The main problem with practical implementation of the recursive algorithms in telecommunication is the required computational complexity. The mathematical theory behind it is computationally intensive. All computations are performed on the complex matrixes of the received signal with order $N^3$ increase of the computation complexity with the number of the processed channels $N$. In practice, it means that the hardware should have a capacity of about 100 GOPS. Beyond the overall GOPS performance, the inherent feedback of the algorithms requires extremely low latency to make the total computation time significantly less than the duration of the transmitted symbols.

No existing hardware signal processing solution is able to satisfy both requirements on throughput and latency. Common approaches for boosting the throughput are extreme parallelism using DSP arrays, or extreme pipelining using stream processors. Both solutions provide high effective computation rates at the expense of latency of data propagation through the computational blocks.

RSFQ circuits are very well suited to fill the performance gap needed for implementation of adaptive filters for a variety of reasons. They offer:
- High clock rate on the order 30 GHz for the current 1.5 μm fabrication process,
- High-performance signal processing capability through gate-level pipelining,
- Near speed-of-light delay between processors using superconducting interconnect.
These features are critical to minimize the algorithm’s inherent feedback time, and cannot be compensated using conventional DSPs. However, RSFQ technology has also several limitations. Some arise from the relative immaturity of the technology, and some are inherent. The major maturity-related problem is the achievable integration density. Although a number of complex circuits have been demonstrated, the integration density has been limited to roughly $10^4$ active elements per chip [10], [2]. Inherent limitations include flux trapping, bias current distribution, noise-induced jitter and heavy use of active elements for signal propagation. Altogether, these factors limit complexity of reliable circuits.

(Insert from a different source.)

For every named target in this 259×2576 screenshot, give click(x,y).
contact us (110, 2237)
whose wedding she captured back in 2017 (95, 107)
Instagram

Our hybrid DSP architecture was chosen to take advantage of the strengths of superconducting logic, while sidestepping the weaknesses. It consists of both semiconductor and superconductor parts. The heart of the system is a high-speed superconductor RSFQ digital core enabling ultra-fast data feedback. The semiconductor part of the processor is responsible for programmability, mass input data storage, and the I/O interface.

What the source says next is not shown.